5.9. The Hardware Address Translation Layer

The hardware address translation (HAT) layer controls the hardware that manages mapping of virtual to physical memory. The HAT layer provides interfaces that implement the creation and destruction of mappings between virtual and physical memory and provides a set of interfaces to probe and control the MMU. The HAT layer also implements all of the low-level trap handlers to manage page faults and memory exceptions. Figure 5.26 shows the logical demarcation between elements of the HAT layer.

Figure 5.26. Role of the HAT Layer in Virtual-to-Physical Translation


The HAT implementation is different for each type of hardware MMU, and hence there are several different HAT implementations. The HAT layer hides the platform-specific implementation and is used by the segment drivers to implement the segment driver's view of virtual-to-physical translation. The HAT uses the struct hat data structure to hold the top-level translation information for an address space. The hat structure is platform specific and is referenced by the address space structure (see Figure 5.7). HAT-specific data structures existing in every page represent the translation information at a page level.

The HAT layer is called when the segment drivers want to manipulate the hardware MMU. For example, when a segment driver wants to create or destroy an address space mapping, it calls the HAT functions specifying the address range and the action to be taken. We can call the HAT functions without knowing anything about the underlying MMU implementation; the arguments to the HAT functions are machine independent and usually consist of virtual addresses, lengths, page pointers, and protection modes.
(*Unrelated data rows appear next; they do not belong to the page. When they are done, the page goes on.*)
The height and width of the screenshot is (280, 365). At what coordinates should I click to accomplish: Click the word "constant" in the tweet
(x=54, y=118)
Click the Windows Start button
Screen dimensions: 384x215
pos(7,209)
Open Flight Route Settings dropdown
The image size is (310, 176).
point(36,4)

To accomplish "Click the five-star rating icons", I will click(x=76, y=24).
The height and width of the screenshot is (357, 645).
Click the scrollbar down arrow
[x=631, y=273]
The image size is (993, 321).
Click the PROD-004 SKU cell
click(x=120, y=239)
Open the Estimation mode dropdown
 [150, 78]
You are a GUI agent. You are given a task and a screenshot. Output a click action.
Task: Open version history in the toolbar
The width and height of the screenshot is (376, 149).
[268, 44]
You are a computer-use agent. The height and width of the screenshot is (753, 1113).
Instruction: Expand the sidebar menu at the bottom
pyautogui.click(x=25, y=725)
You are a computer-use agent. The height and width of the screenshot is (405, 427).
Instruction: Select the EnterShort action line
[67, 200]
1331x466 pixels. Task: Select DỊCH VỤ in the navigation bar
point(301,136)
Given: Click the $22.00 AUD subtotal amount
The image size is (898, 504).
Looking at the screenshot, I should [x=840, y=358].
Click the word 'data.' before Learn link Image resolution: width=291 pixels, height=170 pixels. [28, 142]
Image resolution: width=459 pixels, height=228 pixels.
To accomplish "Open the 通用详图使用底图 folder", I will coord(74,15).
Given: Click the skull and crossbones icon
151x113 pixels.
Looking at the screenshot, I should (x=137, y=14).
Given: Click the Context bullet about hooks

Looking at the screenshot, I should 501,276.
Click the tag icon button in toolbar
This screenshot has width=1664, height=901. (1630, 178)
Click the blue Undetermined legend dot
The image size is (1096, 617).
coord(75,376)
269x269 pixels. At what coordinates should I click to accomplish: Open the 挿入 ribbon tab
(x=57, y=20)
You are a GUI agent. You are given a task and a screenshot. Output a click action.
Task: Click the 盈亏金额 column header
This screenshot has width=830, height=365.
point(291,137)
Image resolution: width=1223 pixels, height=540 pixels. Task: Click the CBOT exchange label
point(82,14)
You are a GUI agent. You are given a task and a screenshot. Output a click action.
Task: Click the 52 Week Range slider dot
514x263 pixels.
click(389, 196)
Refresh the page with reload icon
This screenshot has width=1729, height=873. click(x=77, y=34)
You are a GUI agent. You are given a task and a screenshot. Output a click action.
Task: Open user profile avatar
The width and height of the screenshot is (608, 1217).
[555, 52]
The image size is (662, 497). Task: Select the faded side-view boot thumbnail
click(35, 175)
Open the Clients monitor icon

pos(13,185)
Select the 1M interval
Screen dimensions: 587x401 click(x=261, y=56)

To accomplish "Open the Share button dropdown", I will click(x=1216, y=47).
Table 5-16 summarizes HAT functions.

Table 5-16. Machine-Independent HAT Functions
Function Description
hat_alloc() Allocates a HAT structure in the address space.
hat_chgattr() Changes the protections for the supplied virtual address range.
hat_clrattr() Clears the protections for the supplied virtual address range.
hat_free_end() Informs the HAT layer that a process has exited.
hat_free_start() Informs the HAT layer that a process is exiting.
hat_get_mapped_size() Returns the number of bytes that have valid mappings.
hat_getattr() Gets the protections for the supplied virtual address range.
hat_memload() Creates a mapping for the supplied page at the supplied virtual address. Used to create mappings.
hat_setattr() Sets the protections for the supplied virtual address range.
hat_stats_disable() Finishes collecting stats on an address space.
hat_stats_enable() Starts collecting page reference and modification stats on an address space.
hat_swapin() Allocates resources for a process that is about to be swapped in.
hat_swapout() Allocates resources for a process that is about to be swapped out.
hat_sync() Synchronizes the struct_page software referenced and modified bits with the hardware MMU.
hat_unload() Unloads a mapping for the given page at the given address.

5.9.1. Virtual Memory Contexts and Address Spaces

A virtual memory context is a set of virtual-to-physical translations that maps an address space. We change virtual memory contexts when the scheduler wants to switch execution from one process to another or when a trap or interrupt from user mode to kernel occurs. The Solaris kernel always uses virtual memory context zero to indicate the kernel context. The machine-specific HAT layer implements functions required to create, delete, and switch virtual memory contexts. Different hardware MMUs support different numbers of concurrent virtual memory contexts.

When the number of concurrent address spaces (processes) exceeds the number of concurrent contexts supported by the hardware, the kernel has to steal contexts from peer processes at the time of context switch. Stealing contexts from other address spaces has an indirect effect on performance. However, this issue was only a concern on older systems such as the SPARCstation 1 and 2.

5.9.1.1. Hardware Translation Acceleration

The hardware MMUs convert from virtual-to-physical addresses by looking up entries in a page translation table. All of the platforms on which Solaris runs have a hardware cache of recent translations, known as the translation lookaside buffer (TLB). The number of entries in the TLB is typically 64 on SPARC systems. Some platforms (such as Intel and older SPARC implementations) use hardware to populate the TLB, and others (like the UltraSPARC architecture) use software algorithms.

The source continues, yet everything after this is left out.